First place in Traditional Forms event. Tournament in Columbia, Missouri. —Tony Timpe of Anthony Timpe Studios
First place in Traditional Forms event. Tournament in Columbia, Missouri. —Tony Timpe ofAnthony Timpe
First place in Traditional Forms event. Tournament in Columbia, Missouri. —Tony Timpe of Anthony Timpe Studios


Ria Miñano Haag had two craniotomies in 2012. Eleven years later, she took up taekwondo. At 46, she won first place at a women’s colored belt division traditional forms (poomsae) tournament.

Poomsae is a structured and choreographed series of techniques executed in a specific count. Drilling the correct movements is considered a crucial component of training, and mental as well as physical resilience. Forms are like a noncombative dance, and function as a conditioning exercise.

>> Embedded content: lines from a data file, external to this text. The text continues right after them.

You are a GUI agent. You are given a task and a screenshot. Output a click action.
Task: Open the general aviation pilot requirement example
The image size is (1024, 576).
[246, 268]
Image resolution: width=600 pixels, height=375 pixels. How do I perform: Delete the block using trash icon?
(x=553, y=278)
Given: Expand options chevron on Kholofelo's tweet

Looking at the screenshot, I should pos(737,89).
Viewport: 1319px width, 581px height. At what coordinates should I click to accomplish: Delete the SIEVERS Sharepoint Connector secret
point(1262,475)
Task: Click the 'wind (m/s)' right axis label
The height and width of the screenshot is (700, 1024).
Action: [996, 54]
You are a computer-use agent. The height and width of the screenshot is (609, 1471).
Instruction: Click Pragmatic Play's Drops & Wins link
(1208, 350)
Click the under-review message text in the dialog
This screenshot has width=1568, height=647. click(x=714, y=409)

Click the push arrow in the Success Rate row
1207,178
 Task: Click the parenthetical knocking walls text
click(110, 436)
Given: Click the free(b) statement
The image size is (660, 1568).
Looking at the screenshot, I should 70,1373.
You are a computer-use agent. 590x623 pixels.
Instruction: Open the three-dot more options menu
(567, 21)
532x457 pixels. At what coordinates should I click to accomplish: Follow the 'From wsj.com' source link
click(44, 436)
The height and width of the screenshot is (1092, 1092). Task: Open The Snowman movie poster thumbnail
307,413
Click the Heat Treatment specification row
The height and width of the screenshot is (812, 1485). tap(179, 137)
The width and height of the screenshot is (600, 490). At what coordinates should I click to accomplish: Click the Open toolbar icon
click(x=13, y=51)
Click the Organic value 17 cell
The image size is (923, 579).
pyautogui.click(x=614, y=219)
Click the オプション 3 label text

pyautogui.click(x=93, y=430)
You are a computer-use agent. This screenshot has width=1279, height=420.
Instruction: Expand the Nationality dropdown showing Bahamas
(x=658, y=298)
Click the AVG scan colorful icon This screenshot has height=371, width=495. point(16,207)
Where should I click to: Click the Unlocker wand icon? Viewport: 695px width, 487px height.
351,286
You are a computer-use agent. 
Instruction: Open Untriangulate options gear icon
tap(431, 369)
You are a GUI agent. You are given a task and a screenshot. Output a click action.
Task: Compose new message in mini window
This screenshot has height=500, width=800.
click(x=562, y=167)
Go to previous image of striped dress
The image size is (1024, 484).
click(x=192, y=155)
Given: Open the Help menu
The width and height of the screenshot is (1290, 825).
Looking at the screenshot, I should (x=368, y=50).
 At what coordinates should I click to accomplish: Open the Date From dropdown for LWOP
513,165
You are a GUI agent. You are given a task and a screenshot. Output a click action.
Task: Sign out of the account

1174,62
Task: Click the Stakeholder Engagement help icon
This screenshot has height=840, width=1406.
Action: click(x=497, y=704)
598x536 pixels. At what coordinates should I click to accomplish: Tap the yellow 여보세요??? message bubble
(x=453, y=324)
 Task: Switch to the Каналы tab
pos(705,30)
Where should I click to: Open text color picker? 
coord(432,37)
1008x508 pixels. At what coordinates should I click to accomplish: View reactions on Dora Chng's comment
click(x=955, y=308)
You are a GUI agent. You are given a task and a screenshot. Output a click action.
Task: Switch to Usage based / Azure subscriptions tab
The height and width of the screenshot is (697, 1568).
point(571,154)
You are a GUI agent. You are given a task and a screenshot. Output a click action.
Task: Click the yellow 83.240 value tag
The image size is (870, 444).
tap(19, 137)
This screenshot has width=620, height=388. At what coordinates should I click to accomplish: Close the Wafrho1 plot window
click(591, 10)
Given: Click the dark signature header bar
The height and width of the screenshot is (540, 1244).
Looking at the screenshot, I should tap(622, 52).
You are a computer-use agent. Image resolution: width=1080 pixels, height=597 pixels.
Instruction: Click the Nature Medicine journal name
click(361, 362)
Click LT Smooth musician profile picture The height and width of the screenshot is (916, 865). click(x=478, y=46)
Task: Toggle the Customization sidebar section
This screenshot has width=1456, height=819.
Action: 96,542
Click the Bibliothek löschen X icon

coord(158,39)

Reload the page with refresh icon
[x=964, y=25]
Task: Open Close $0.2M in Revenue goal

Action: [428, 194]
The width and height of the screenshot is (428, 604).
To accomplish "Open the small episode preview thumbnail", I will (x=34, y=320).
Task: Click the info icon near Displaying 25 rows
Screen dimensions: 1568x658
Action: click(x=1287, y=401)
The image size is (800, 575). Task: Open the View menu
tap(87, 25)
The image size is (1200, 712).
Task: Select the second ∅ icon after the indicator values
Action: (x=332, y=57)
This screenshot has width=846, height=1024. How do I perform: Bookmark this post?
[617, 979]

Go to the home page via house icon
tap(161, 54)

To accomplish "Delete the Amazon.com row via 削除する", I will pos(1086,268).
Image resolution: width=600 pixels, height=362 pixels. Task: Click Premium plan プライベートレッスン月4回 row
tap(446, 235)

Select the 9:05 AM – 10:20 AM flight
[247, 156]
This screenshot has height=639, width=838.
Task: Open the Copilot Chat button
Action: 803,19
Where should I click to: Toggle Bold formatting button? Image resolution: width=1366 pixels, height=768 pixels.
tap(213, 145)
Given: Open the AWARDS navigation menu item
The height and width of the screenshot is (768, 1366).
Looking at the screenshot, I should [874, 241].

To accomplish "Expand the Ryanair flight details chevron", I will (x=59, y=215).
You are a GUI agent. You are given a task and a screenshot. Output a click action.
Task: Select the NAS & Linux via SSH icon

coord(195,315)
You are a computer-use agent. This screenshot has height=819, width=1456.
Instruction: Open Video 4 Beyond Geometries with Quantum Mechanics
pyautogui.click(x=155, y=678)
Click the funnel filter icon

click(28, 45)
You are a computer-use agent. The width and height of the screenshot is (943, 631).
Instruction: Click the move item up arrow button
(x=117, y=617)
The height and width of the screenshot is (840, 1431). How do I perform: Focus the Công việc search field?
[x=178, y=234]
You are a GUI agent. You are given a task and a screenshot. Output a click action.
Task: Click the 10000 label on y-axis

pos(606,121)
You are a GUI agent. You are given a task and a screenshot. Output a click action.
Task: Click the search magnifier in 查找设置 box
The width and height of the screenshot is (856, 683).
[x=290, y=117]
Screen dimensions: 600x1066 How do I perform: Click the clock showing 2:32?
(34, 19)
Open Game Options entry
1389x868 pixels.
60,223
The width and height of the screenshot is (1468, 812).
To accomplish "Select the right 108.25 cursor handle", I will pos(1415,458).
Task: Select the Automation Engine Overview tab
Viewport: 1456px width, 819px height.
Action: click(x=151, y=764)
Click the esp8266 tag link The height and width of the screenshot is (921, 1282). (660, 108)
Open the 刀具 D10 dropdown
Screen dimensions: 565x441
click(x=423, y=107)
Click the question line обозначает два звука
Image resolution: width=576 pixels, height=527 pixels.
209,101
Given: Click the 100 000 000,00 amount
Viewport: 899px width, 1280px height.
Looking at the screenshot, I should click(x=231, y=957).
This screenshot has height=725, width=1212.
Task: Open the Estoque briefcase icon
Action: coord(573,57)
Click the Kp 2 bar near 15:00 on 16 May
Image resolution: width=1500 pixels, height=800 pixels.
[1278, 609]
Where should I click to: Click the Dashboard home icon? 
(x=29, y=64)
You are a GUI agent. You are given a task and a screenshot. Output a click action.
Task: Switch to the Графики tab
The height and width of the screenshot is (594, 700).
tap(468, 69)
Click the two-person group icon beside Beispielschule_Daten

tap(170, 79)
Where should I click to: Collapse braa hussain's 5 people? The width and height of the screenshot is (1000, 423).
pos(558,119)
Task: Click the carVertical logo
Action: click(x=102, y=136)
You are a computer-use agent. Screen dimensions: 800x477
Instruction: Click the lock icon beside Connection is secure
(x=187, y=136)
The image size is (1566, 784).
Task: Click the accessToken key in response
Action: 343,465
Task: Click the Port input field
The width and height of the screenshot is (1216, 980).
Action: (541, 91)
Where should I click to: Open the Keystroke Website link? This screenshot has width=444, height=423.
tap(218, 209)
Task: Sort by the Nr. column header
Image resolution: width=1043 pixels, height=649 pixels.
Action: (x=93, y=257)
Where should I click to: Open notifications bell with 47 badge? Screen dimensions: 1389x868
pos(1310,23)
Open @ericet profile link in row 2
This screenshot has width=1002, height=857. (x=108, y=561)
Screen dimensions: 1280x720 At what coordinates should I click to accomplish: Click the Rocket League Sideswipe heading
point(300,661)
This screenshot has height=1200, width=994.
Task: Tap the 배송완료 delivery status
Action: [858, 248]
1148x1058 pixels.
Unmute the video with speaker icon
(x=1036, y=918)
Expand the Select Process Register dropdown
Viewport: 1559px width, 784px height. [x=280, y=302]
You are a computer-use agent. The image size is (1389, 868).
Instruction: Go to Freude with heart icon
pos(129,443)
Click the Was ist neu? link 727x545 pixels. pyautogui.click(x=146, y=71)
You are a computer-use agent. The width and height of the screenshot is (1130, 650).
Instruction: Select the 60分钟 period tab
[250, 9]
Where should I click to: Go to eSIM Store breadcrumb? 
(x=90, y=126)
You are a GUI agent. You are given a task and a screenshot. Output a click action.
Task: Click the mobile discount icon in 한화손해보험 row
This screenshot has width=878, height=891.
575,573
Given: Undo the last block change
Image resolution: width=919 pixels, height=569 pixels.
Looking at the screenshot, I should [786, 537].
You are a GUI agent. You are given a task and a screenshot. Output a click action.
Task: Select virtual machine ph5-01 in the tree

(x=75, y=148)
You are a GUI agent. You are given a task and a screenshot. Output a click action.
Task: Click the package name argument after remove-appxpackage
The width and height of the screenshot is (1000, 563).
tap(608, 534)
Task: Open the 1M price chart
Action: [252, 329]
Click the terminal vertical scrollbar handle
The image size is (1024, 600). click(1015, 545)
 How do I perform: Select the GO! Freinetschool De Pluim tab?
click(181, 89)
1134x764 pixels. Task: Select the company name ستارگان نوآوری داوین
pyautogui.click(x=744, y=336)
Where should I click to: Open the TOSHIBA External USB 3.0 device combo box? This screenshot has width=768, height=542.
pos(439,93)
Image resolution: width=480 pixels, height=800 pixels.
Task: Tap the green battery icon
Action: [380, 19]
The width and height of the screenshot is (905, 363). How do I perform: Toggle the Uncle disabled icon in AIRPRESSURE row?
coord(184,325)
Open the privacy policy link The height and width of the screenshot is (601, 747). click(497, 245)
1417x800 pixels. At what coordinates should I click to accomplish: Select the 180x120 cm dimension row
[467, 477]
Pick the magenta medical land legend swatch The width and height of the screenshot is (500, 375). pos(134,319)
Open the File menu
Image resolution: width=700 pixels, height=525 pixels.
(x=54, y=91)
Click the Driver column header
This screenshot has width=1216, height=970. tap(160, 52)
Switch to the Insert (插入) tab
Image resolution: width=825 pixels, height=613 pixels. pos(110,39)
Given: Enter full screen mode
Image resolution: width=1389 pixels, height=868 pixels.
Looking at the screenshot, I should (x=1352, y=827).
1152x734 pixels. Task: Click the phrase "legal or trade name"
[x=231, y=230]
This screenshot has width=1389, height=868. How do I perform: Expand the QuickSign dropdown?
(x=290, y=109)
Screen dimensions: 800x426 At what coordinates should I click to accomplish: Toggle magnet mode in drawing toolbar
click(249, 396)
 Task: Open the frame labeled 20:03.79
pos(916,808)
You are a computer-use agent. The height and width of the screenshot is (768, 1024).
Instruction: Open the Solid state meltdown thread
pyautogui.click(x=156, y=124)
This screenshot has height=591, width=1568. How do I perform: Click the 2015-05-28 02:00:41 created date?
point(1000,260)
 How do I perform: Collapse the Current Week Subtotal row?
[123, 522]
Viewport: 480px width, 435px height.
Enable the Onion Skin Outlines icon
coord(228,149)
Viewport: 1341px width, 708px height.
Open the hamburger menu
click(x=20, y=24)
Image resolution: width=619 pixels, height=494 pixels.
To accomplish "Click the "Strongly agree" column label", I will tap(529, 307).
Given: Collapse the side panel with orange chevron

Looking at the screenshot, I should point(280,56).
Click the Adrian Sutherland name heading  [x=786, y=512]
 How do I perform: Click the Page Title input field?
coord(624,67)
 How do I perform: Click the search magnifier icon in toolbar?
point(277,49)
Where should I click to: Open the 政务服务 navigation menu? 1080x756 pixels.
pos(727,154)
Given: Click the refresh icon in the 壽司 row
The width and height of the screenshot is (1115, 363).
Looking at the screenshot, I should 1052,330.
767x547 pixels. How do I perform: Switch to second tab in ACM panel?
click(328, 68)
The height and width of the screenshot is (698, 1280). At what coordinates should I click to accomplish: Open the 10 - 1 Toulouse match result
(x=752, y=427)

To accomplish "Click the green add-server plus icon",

“I might have died [from my operations], so I don’t compete in traditional sparring events. I don’t want to risk getting a kick to the head despite being in full sparring gear, which includes a padded head protector. I’m cautious about anything that can impact my head,” said the mom who homeschools her three kids: Matthew, 16, Liz, 13 and Alex, 11.

Haag wasn’t always athletic. In her younger years, she played tennis recreationally and enjoyed being part of a dance troupe at university, but never participated in any serious competitions.

Haag with her kids Matthew, Liz and Alex
Haag with her kids Matthew, Liz and Alex —CONTRIBUTED PHOTO


“I began training in taekwondo in January 2023. It’s a piece of the puzzle in my health journey,” shared Haag.

Why taekwondo? “First, it’s an activity to do with my kids. When I started, my three kids were already first-degree black belts. They [started] taekwondo around four years [before I did]. I get to witness and understand their skill development and growth firsthand. Second, it’s a good exercise and a natural stress reliever. Third, everyone at my dojo is so encouraging! It helped that another mom friend and I started together. Working towards my goals is more fun when we have a support group,” she said.

Aside from taekwondo, Haag does stretching exercises and practice drills at home for a few minutes every other day. She puts in more training time when preparing for a tournament.


Recuperating from her life-threatening operations, which had her relearning how to speak and write, only seemed to make her more determined and strive harder. Haag shared some challenges she faces in her wellness journey and how she copes with them.

“There are times when my kids and I are exhausted from everything else that happened during the day and know it would be easier for us to stay home and not go to the dojo to train,” she admitted. “Then I remind ourselves how much better we usually feel after training.”

Ria Haag shows her fighting form.
Ria Haag shows her fighting form. —Action Hero Photography


Competing in tournaments is also new for her, adding that it takes a lot of time and discipline for her to prepare for them. “It’s an amazing experience competing with other women in their forties from all over. They are moms like me. They’re highly competitive yet very encouraging. We all cheer for each other, even if we compete for points to add to our overall individual scores. We’re all there to do our personal best and enjoy the journey,” Haag said.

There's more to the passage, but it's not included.